What should we do if we suspect that our adolescent son is making plans to run away? Is there something we can do to prevent this from happening?

It would be helpful to know exactly why you think your teen might want to run away. We aren’t familiar with the situation in your home, so it’s hard for us to respond to the fears you’ve expressed in definitive and specific terms. The fact that you’re coming to us with this question, however, indicates that there may be a serious lack of parent-child communication in your household.

Instead of operating on the basis of anxieties and vague suspicions, we’d advise you to start by addressing the issue openly. Why not come right out and ask your teenager if he’s been thinking about running away? You may not get an honest answer, but even if you don’t the non-verbal aspects of his response may give you some idea whether you’re on the right track.

If your fears are validated, you might want to take some time to ask yourself a few questions before moving any further. Is there anything about your home that might inspire an adolescent to dream of escape? Would your teen accuse you of being unfairly critical, strict, unloving, or unsupportive? If so, are his feelings justified in any way? Where there’s room for improvement on your part, be humble and sensitive enough to admit it. If you can confess your own shortcomings honestly and openly, you may be able to defuse the entire situation and put your relationship with your child on a new footing before it’s too late.

On the other hand, if you’re dealing with a kid who’s simply rebellious, strong-willed, and unreasonable, and if you have reasonable cause to believe that he’s ready to put his plan into action, do what you can to make it harder for him to succeed. Limit access to vehicles and financial resources. Restrict him from associating with any friends who might be in on the plot. Depending on the severity of the case, you may also want to enlist the help and support of a trusted pastor or youth leader.

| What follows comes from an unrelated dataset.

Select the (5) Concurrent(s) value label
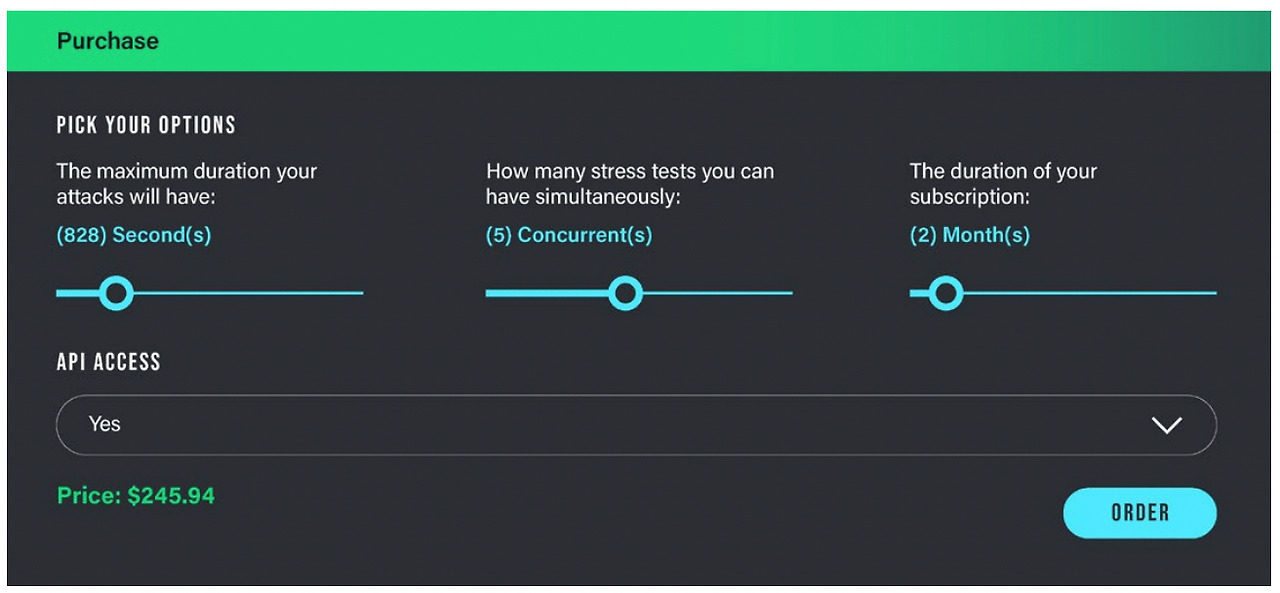(568, 235)
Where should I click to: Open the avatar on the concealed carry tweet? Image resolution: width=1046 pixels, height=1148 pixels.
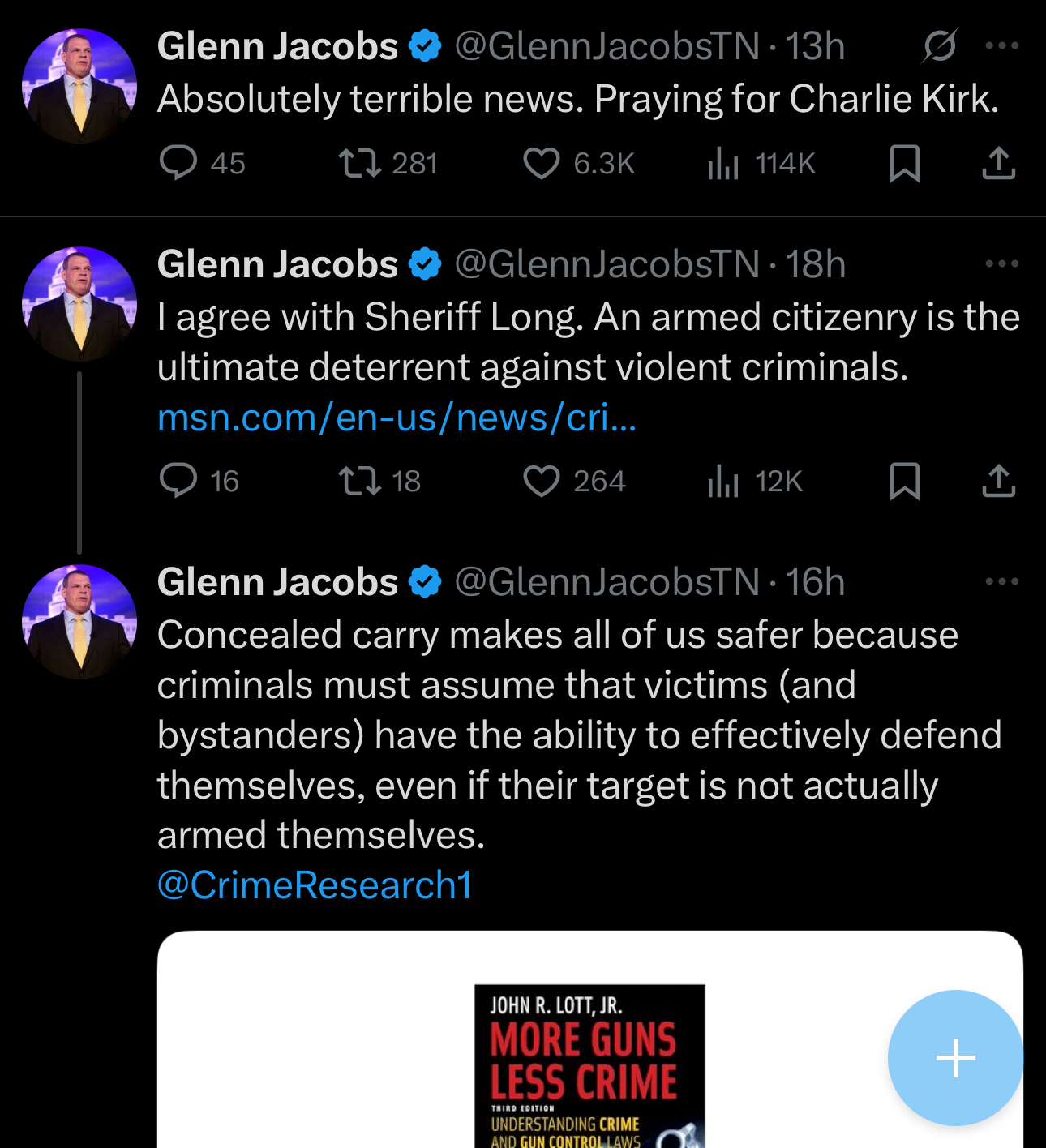tap(79, 622)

In the meantime, lovingly tell your teen that, should he ever decide to run away, you hope he’ll be wise enough to keep himself safe. Make it clear that, if this happens, you will have no choice but to immediately report him to the police as a runaway. Educate him as to the implications and ramifications of involving the authorities. This may sound cold and heartless, but he needs to be aware of the potential consequences.

If you think it would be helpful to discuss your situation with a member of our staff, please feel free to call Focus on the Family’s Counseling department.

 

Resources
If a title is currently unavailable through Focus on the Family, we encourage you to use another retailer.

The New Strong-Willed Child

Why Christian Kids Rebel

Timeless Tips for Building a Strong Family

Practical Advice for Parenting Teens

Resources
If a title is currently unavailable through Focus on the Family, we encourage you to use another retailer.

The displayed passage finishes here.